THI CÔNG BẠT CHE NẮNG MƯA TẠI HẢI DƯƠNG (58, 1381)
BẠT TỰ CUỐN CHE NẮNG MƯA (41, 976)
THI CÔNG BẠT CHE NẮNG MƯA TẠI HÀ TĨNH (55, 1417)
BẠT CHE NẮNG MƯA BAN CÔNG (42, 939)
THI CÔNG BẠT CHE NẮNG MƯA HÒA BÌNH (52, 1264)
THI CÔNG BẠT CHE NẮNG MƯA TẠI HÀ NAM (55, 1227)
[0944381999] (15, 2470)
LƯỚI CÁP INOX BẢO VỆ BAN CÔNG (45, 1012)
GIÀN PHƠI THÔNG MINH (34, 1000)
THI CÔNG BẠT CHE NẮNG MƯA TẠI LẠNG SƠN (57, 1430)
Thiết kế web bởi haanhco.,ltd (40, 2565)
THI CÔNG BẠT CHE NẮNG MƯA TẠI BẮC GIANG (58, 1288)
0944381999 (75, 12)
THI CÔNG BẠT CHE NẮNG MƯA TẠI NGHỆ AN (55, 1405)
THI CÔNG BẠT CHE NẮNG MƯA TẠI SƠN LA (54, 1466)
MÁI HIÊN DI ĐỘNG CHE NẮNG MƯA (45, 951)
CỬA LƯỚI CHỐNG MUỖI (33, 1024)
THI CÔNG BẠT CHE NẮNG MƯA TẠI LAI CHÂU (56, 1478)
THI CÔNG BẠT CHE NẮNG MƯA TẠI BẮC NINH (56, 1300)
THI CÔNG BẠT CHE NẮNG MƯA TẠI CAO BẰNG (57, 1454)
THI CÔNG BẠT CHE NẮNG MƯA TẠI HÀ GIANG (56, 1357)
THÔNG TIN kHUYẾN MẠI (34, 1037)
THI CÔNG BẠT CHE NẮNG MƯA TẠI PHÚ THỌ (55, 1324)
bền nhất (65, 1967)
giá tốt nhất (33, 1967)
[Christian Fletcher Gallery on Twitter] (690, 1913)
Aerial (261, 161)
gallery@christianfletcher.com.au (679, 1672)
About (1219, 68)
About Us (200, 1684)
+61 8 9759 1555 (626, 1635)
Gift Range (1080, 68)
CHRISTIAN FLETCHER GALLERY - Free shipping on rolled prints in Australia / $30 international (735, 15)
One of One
◆ ◆ ◆ ◆ ◆
Brief.
Write out word for word only the lines from the start of the entries down to the line with "THI CÔNG BẠT CHE NẮNG MƯA TẠI LẠNG", please, including both ends.

The completed task.
THI CÔNG BẠT CHE NẮNG MƯA TẠI HẢI DƯƠNG (58, 1381)
BẠT TỰ CUỐN CHE NẮNG MƯA (41, 976)
THI CÔNG BẠT CHE NẮNG MƯA TẠI HÀ TĨNH (55, 1417)
BẠT CHE NẮNG MƯA BAN CÔNG (42, 939)
THI CÔNG BẠT CHE NẮNG MƯA HÒA BÌNH (52, 1264)
THI CÔNG BẠT CHE NẮNG MƯA TẠI HÀ NAM (55, 1227)
[0944381999] (15, 2470)
LƯỚI CÁP INOX BẢO VỆ BAN CÔNG (45, 1012)
GIÀN PHƠI THÔNG MINH (34, 1000)
THI CÔNG BẠT CHE NẮNG MƯA TẠI LẠNG SƠN (57, 1430)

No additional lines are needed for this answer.